Winetricks is required to be installed before using this guide.

Getting it running

First, I’m going to assume that you have downloaded the game either through Virtual Box or having a Windows partition. This guide will not cover the installation phase of the game. However, you are most welcome to create a new thread on GamersOnLinux forums.

Download the binaries here, you can also download the source here.

After downloading the binaries:

Create the following folder

    $ mkdir -p ~/WINE/binaries/x86
    $ cd ~/WINE/binaries/x86
    $ wget http://thehumble.ninja/pelican_backup/assets/archives/wine-1.7.24-FFXIV-CSMT.tar.xz

Move the downloaded binaries to that folder, once moved type in the terminal

    $  tar xfv wine-1.7.24-FFXIV-CSMT.tar.xz

Temporarily we will append WINE to the PATH environment variable.

Type this to get the current directory you are in.

    $ cd wine-1.7.24-FFXIV-CSMT/bin; pwd

Copy/Paste the result here, example:

    $ export PATH=$PATH:/home/$USER/WINE/binaries/x86/wine-1.7.24-FFXIV-CSMT/bin

Now, it’s time to install all the software required to run Final Fantasy XIV.

    $ export WINEPREFIX=/home/$USER/WINE/bottles/FFXIV; export WINEARCH=win32
    $ winetricks d3dx9 devenum ie8 quartz wininet winhttp xact_jun2010 wmp10

It’s important that the applications be installed, do not skip any of them.

Let’s launch it!

Once it’s done, go to the installation folder of Final Fantasy XIV. For example, my installation folder is this one (“/media/david/Usagi/FINAL FANTASY XIV - A Realm Reborn/“). You will need to enter the boot folder, thus making it “/media/david/Usagi/FINAL FANTASY XIV - A Realm Reborn/boot

Launch the game!

    $ cd /PATH/TO/YOUR/FFXIV INSTALLATION/boot/
    $ wine ffxiboot.exe

If it doesn’t let you click on the EULA, don’t worry.

Edit the EULA file:

    nano ~/my games/FINAL FANTASY XIV - A Realm Reborn/FFXIV_BOOT.cfg

Turn

EulaAgreement   0

into

EulaAgreement   1

Now, let’s just forget about the game for a moment. If you are following the instruction to install FFXIV without PlayOnLinux, do these steps:

    $ wine regedit

Follow the steps: We are going to create some keys here.
In a nutshell, we just create the folder (key) in HKCU/Software

The key will be named “Direct3D”

The string keys within Direct3D will be the following

CSMT = enabled
StrictDrawOrdering = disabled

Here are some images so you get the idea!

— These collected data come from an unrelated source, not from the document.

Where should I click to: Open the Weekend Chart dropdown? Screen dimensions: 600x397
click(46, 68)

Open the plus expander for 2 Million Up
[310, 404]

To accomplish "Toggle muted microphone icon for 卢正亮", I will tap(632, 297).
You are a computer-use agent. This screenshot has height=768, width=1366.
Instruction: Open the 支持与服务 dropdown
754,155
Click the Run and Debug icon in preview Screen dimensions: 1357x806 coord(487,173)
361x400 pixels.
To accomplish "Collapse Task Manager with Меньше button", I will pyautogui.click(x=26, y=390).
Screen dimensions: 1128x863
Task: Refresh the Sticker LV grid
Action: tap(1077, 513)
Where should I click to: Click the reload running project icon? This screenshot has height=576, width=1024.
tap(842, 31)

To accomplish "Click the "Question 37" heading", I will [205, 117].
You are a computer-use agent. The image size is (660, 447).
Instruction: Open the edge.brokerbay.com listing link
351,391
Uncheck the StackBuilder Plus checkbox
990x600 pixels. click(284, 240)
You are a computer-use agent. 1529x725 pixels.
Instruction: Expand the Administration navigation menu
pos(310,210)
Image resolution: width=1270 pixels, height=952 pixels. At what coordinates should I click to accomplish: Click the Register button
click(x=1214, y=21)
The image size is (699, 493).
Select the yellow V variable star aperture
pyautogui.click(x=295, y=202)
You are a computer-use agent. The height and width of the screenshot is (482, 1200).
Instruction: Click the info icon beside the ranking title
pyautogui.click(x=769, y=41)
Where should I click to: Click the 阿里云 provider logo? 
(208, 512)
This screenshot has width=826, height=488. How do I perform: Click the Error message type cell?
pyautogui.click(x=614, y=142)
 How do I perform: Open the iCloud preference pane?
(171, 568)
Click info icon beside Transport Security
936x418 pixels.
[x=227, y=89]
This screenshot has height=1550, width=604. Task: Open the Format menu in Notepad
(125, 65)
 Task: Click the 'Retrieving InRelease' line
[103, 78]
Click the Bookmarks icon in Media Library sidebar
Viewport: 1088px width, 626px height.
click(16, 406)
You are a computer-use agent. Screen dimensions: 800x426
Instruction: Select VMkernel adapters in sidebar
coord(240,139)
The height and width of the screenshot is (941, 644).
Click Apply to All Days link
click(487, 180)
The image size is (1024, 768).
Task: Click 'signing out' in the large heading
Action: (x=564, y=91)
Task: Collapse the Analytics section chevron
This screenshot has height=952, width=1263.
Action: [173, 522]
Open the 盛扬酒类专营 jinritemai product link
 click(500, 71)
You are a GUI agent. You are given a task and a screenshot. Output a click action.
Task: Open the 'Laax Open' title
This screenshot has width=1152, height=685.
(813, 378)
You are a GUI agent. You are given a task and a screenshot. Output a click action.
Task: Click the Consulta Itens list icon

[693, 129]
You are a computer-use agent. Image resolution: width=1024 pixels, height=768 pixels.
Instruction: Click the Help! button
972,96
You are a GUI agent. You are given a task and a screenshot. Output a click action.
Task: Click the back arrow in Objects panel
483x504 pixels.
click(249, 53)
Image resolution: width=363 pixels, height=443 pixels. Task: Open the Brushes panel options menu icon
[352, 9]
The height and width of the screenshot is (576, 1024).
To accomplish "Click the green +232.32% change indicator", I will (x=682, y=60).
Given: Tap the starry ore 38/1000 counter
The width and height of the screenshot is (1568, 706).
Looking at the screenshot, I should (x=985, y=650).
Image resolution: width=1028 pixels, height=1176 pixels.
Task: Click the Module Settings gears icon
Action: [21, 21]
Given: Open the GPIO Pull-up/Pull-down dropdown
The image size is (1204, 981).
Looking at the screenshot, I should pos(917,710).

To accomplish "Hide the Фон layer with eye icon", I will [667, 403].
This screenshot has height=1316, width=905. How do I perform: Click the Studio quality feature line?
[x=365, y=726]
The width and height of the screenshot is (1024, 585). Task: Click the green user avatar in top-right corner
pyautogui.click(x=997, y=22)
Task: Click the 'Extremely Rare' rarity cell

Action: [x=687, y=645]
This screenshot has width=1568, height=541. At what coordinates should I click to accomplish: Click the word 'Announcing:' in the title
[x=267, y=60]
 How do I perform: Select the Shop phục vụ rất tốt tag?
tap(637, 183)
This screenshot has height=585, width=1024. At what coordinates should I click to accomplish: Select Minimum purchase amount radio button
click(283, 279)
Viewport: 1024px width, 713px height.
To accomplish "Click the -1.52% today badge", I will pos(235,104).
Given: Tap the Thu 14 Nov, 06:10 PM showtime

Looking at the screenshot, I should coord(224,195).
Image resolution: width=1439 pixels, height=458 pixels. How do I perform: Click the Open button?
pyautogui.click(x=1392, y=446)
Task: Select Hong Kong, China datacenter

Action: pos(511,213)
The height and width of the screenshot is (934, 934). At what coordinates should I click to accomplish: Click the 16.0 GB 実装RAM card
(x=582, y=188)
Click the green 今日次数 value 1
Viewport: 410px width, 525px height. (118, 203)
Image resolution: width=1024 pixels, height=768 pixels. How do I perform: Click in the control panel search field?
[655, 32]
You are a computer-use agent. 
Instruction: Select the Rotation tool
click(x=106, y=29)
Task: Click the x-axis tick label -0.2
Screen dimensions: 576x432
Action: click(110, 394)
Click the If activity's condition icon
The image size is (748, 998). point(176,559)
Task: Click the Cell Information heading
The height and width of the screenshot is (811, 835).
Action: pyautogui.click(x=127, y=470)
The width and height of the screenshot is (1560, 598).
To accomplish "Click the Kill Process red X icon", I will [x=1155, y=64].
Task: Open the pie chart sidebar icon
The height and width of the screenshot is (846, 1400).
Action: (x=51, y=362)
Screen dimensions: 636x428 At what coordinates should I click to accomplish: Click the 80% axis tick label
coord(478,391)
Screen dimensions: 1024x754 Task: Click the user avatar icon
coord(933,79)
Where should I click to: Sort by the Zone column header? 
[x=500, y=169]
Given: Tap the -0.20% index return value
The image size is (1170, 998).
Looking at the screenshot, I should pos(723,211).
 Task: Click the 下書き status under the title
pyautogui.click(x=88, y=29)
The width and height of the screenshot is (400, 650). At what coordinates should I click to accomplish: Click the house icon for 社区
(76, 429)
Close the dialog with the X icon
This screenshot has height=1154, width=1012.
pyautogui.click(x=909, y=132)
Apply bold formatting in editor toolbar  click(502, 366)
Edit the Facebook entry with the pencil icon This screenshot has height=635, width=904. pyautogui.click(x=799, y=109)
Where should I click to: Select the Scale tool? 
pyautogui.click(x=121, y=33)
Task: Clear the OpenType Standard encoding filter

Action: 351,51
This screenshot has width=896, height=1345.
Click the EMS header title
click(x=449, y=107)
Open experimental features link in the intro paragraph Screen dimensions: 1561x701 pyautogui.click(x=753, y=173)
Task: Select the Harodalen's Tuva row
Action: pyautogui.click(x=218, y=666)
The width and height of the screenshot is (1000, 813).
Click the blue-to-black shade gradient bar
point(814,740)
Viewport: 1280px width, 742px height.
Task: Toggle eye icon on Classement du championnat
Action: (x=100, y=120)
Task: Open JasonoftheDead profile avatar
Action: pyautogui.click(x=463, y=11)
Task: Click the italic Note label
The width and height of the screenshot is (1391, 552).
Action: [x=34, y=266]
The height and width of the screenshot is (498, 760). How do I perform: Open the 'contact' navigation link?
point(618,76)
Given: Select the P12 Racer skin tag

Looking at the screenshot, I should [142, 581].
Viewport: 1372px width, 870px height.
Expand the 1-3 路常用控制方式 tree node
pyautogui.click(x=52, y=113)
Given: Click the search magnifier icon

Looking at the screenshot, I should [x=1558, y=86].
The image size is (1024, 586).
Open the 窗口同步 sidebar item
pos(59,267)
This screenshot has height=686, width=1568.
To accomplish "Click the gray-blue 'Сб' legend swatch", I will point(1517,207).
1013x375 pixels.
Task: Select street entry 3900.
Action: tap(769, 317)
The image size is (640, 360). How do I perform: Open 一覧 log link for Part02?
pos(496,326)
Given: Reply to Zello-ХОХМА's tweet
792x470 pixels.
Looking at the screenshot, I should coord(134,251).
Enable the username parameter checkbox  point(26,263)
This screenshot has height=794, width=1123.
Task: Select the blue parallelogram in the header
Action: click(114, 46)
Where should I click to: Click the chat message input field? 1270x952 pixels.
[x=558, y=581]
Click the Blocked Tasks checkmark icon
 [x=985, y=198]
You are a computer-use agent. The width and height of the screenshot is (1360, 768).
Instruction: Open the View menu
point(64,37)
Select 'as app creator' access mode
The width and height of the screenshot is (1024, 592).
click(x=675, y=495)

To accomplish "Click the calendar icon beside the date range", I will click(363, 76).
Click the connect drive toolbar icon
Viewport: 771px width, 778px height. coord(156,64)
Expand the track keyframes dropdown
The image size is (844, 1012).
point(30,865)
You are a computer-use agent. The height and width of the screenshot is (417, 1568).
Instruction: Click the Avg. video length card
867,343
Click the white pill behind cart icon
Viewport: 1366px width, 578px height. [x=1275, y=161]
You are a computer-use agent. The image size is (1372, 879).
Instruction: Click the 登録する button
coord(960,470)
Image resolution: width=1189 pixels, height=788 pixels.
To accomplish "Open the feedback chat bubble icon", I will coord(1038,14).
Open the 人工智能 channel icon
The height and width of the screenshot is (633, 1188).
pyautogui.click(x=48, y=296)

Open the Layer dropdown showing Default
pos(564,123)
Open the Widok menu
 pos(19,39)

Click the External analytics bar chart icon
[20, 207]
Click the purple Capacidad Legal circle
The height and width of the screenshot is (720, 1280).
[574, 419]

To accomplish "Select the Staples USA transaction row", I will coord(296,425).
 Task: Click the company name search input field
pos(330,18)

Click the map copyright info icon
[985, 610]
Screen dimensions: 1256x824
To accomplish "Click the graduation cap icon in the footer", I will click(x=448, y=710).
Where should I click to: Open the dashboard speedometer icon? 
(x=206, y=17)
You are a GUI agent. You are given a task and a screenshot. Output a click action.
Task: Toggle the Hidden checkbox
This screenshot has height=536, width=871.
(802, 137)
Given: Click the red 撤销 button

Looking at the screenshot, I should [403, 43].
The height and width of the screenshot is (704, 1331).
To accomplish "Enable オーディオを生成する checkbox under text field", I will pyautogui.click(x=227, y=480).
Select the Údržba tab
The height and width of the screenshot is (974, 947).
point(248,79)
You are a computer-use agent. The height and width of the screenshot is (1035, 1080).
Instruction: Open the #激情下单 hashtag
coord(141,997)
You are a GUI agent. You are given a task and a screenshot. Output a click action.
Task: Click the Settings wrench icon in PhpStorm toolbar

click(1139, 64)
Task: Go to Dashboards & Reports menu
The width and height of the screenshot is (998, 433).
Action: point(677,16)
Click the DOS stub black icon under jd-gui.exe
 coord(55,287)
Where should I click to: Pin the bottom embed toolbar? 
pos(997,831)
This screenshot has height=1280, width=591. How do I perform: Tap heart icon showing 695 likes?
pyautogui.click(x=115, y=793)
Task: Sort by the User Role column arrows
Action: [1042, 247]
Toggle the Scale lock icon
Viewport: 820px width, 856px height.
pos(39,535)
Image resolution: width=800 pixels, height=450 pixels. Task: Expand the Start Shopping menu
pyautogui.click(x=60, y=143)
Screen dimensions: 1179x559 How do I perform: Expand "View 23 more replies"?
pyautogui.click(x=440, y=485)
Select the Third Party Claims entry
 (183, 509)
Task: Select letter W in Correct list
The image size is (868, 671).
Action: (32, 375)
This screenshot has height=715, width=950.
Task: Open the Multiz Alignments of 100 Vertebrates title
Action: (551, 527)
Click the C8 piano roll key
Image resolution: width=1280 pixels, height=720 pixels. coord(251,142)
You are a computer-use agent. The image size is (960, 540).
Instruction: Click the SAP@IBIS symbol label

Once everything is set, run the game again.

:::bash
$ wine ffxivboot.exe

Log in, and play to your hearts content!

Let me simplify this for you, my dear reader! Let’s create a shell script

:::bash
$ mkdir ~/WINE/shortcuts

Using your favorite editor, create a file called FFXIV

    #!/bin/sh 

    export WINEPREFIX=/home/david/WINE/bottles/FFXIV 
    #COMMENT IF THE GAME IS FAILING TO LAUNCH 
    export WINEDEBUG=-all 

    #UNCOMMENT THESE LINES IF YOU USE NVIDIA DRIVERS 
    #export LD_PRELOAD="libpthread.so.0 libGL.so.1" 
    #export __GL_THREADED_OPTIMISATIONS=1 

    WINE=/home/david/WINE/binaries/x86/wine-1.7.24-FFXIV-CSMT/bin/wine 

    $WINE "/media/david/Usagi/FINAL FANTASY XIV - A Realm Reborn/boot/ffxivboot.exe"

Important note:

After the game launches, be sure to kill ffxivlauncher.exe in the terminal. The process does not close completely and it hogs the CPU.